Tão observador, será que ainda se lembrava em quem tinha votado para deputado ou senador na última eleição? Fiz a pergunta e, depois de algum silêncio, a resposta foi não. Pena.
Caímos num engarrafamento, cenário perfeito para aquele juiz de plantão tecer mais comentários sobre o malfeito.
– Veja como são as coisas, os riquinhos ociosos da Zona Sul, que deveriam pensar em quem tem pressa, acham que são os donos do pedaço e vão embicando seus carros, furando fila, costurando de uma faixa a outra, querendo levar vantagem. A gente, que é motorista de táxi, tem que ficar atento, porque os guardas estão de olho, qualquer coisinha eles multam. Mas eles fazem vista grossa para as vans que transportam pessoas ilegalmente. Elas param onde querem, estão tomando os nossos passageiros. Como não tem ônibus para todo mundo e táxi fica caro, muita gente prefere ir de van.
Por falar em “caro”, a interminável corrida já estava me saindo um absurdo... Resolvi pontuar algumas coisas.
– Por que o senhor escolheu o caminho mais longo?
Ele tentou se justificar:
– É que eu estava fugindo do congestionamento.
– Mas acabamos caindo no pior deles – retruquei. – E por que o senhor está usando bandeira três se não tenho bagagem no porta-malas nem é feriado hoje? – continuei questionando.
Ele disse que estava na três para compensar a provável falta de passageiro na volta. Claro que não, eu sabia.
Finalmente, consegui chegar ao endereço pretendido. Fiz mais um teste com o “probo” cidadão: paguei com uma nota mais alta e pedi nota fiscal. Ele me devolveu o troco a menos e disse que o seu talão de notas havia acabado.
Veja como são as coisas, seu moço – emendei. – O senhor veio de lá aqui destilando a ira de um trabalhador honesto. No entanto, se aproveitou do fato de eu não saber andar na cidade, empurrou uma bandeirada, andou acima da velocidade permitida, furou sinal, deu voltas, fingiu que me deu o troco certo e diz que não tem nota fiscal!
O brasileiro esperto quis interromper, mas era minha vez de falar.
– O senhor acha mesmo que ladrões são aqueles que estão em Brasília? Que diferença há entre o senhor e eles?
Eu sabia que estava correndo risco de uma reação violenta, mas não me contive. Os “homens” do Planalto Central são o extrato fiel da nossa sociedade. Quantos taxistas desse porte vemos dirigindo instituições? Bons de discursos... Na prática...
Desembarquei com a lição latejando em mim. Quantas vezes, como fez esse taxista, usamos espelho apenas como retrovisor para reter histórias alheias? Nossas caras, tão deformadas, tão retocadas, tão disfarçadas, onde estão? Onde as escondemos que não aparecem no espelho?

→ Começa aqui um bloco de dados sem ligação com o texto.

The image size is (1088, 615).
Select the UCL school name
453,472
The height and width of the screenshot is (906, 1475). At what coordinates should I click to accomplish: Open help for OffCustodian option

Sem a verdade que liberta, jamais estaremos livres de nós mesmos. Ainda sonho com um Brasil de cara nova... A começar por minha própria cara.
(Delis Ortiz é jornalista, repórter especial da TV Globo, em Brasília. É membro da Igreja Presbiteriana do Planalto. Publicado no site da Editora Ultimato)
– A senhora é de Brasília, não é?
– Sim – respondi.
– É, eu a reconheci. E como é que a senhora aguenta conviver com aqueles ladrões lá do Planalto Central? Não deve ser moleza.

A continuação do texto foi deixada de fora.